_What to work on_
Reproduce the data below without alteration, from the line containing "Given: Click the 405 seat tube value for XS" to the line containing "tap(195, 59)", including both of those lines.

_Word and element location data_

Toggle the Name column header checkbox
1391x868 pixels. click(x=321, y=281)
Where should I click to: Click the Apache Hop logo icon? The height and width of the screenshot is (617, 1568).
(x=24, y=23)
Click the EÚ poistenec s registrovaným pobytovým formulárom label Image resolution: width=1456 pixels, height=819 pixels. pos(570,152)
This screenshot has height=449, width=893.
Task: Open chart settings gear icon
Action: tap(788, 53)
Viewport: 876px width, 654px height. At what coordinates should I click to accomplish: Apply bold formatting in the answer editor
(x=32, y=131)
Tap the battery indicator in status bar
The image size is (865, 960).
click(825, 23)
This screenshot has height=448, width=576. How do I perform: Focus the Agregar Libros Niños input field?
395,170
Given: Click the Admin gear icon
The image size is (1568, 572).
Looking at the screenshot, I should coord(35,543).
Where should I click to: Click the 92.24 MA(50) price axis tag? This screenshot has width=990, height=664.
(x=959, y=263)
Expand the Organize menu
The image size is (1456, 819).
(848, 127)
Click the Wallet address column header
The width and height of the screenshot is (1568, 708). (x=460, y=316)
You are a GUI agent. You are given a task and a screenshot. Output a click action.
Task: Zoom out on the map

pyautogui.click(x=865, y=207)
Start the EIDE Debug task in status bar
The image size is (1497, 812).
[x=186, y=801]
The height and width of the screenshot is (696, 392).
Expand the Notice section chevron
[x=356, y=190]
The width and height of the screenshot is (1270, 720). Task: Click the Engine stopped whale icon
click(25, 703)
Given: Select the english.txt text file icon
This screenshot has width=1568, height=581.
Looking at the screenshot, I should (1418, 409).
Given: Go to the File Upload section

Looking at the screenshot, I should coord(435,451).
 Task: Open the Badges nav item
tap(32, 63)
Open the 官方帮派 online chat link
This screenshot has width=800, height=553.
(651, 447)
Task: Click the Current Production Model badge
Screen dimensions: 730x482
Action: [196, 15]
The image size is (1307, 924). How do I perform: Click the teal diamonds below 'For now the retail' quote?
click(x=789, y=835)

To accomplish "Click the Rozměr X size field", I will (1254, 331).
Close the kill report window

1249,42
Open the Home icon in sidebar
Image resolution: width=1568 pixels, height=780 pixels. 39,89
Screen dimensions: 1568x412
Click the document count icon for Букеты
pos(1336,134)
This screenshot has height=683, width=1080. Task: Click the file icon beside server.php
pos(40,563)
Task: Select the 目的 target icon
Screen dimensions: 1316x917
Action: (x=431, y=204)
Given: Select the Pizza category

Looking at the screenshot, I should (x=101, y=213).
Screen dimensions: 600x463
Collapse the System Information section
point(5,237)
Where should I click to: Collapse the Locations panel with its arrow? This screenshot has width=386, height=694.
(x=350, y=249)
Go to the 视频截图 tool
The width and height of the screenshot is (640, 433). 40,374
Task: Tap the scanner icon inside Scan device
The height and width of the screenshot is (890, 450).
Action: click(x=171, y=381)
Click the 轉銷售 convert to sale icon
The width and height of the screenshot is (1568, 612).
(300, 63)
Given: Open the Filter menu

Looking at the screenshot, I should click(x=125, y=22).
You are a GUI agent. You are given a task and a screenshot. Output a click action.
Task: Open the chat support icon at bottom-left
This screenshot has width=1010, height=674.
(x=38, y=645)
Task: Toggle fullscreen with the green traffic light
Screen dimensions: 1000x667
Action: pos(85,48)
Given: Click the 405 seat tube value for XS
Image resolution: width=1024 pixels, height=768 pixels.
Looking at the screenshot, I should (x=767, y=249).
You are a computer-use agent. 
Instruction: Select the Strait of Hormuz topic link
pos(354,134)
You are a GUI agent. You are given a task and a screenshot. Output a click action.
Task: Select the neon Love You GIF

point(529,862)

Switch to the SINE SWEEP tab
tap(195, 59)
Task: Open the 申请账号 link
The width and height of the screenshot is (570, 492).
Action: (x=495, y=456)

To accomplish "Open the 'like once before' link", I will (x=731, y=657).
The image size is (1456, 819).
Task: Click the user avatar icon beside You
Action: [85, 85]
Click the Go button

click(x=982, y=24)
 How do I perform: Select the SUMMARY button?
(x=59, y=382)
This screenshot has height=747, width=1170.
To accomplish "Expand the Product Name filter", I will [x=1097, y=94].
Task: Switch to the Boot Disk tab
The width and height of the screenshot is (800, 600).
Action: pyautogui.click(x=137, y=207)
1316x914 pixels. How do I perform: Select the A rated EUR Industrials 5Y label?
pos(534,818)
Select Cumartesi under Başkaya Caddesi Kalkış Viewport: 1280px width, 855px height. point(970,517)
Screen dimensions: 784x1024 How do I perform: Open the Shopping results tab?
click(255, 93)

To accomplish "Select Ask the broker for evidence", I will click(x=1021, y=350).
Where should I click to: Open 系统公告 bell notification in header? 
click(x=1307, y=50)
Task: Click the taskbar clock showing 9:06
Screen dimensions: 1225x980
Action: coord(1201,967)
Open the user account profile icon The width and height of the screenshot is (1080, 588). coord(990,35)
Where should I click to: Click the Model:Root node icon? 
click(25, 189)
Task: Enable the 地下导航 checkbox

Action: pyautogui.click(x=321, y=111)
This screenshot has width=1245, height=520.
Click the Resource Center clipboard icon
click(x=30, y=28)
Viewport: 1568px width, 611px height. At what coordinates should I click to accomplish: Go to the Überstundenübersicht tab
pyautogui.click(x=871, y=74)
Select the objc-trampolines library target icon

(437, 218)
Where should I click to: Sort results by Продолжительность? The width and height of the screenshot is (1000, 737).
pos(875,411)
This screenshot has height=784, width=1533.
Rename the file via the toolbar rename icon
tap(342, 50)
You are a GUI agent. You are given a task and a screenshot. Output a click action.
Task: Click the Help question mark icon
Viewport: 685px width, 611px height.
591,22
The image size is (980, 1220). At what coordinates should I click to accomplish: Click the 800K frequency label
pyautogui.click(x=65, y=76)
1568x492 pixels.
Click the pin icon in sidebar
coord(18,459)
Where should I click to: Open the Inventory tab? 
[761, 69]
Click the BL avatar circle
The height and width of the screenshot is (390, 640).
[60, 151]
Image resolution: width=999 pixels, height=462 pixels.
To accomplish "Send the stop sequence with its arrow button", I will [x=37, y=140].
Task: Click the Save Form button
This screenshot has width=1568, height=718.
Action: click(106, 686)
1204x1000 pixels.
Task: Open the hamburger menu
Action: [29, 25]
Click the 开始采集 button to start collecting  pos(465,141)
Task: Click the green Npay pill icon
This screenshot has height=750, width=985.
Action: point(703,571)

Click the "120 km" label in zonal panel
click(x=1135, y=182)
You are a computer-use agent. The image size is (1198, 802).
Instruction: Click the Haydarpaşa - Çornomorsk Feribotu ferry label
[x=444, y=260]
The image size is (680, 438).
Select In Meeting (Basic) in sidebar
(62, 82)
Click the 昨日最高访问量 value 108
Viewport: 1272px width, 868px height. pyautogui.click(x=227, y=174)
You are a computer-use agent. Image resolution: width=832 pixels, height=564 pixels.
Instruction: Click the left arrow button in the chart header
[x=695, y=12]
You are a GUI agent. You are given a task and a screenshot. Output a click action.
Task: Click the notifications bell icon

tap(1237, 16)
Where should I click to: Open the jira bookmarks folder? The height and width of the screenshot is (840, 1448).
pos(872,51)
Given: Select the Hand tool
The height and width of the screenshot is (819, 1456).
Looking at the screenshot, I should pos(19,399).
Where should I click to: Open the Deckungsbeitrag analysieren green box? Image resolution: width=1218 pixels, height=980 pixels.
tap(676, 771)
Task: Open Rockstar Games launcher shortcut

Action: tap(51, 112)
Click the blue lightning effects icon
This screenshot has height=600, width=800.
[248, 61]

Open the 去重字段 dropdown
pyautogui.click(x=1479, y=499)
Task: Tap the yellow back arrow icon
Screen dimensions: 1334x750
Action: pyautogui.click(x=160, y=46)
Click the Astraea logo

_The solution_
Given: Click the 405 seat tube value for XS
Image resolution: width=1024 pixels, height=768 pixels.
Looking at the screenshot, I should (x=767, y=249).
You are a computer-use agent. 
Instruction: Select the Strait of Hormuz topic link
pos(354,134)
You are a GUI agent. You are given a task and a screenshot. Output a click action.
Task: Select the neon Love You GIF

point(529,862)

Switch to the SINE SWEEP tab
tap(195, 59)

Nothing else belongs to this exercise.